§ Passage to read:
==*==
Back to Templates

Migrate large Hugging Face datasets to MongoDB with a looping subworkflow

Last update

Last update 5 hours ago

Categories

Share


This n8n template provides a production-ready, memory-safe pipeline for ingesting large Hugging Face datasets into MongoDB using batch pagination.
It is designed as a reusable data ingestion layer for RAG systems, recommendation engines, analytics pipelines, and ML workflows.

The template includes:

  • A main workflow that orchestrates pagination and looping
  • A subworkflow that fetches dataset rows, sanitizes them, and inserts them into MongoDB safely

🚀 What This Template Does

  • Fetches rows from a Hugging Face dataset using the datasets-server API
  • Processes data in configurable batches (offset + length)
  • Removes Hugging Face _id fields to avoid MongoDB duplicate key errors
  • Inserts clean documents into MongoDB
  • Automatically loops until all dataset rows are ingested
  • Handles large datasets without memory overflow

🧩 Architecture Overview

Main Workflow (Orchestrator)
==*==
Lines on where targets appear:
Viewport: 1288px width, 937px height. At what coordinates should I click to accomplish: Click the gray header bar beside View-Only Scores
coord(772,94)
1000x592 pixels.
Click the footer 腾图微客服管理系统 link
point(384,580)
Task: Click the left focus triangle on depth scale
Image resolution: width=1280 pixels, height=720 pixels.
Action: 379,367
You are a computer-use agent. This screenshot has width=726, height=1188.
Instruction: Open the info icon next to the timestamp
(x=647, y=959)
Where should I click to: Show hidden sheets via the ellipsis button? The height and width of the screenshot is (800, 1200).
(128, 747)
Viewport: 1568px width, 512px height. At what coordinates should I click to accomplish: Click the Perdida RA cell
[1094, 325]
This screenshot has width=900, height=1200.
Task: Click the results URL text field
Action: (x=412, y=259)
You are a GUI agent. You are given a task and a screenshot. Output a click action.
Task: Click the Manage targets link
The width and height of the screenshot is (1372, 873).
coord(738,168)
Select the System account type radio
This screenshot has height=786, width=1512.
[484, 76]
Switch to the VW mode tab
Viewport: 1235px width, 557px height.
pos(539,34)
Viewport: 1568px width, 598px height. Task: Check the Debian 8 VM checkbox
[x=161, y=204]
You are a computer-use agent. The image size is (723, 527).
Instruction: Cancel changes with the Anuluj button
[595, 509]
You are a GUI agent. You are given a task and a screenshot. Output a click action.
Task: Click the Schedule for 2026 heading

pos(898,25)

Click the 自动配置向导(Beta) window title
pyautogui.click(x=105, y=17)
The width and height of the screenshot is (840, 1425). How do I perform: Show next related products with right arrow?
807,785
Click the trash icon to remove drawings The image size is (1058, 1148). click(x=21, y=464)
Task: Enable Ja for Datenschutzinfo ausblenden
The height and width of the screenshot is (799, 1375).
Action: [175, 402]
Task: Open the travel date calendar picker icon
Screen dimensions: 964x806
==*==
§ Exercise set:
A. Answer these questions from the n8n template page:
(i) Into which database does the template load Hugging Face datasets?
(ii) Which API does it use to fetch rows from a Hugging Face dataset?
(iii) Which fields does it remove, and what errors does that prevent?
B. Repeat everything in the n8n template page from "Back to Templates" down to "using batch pagination.", word for word.
These lines are separate from the n8n template page.

§ Outputs in order:
A.
(i) MongoDB.
(ii) The datasets-server API.
(iii) Hugging Face _id fields, to avoid MongoDB duplicate key errors.

B.
Back to Templates

Migrate large Hugging Face datasets to MongoDB with a looping subworkflow

Last update

Last update 5 hours ago

Categories

Share


This n8n template provides a production-ready, memory-safe pipeline for ingesting large Hugging Face datasets into MongoDB using batch pagination.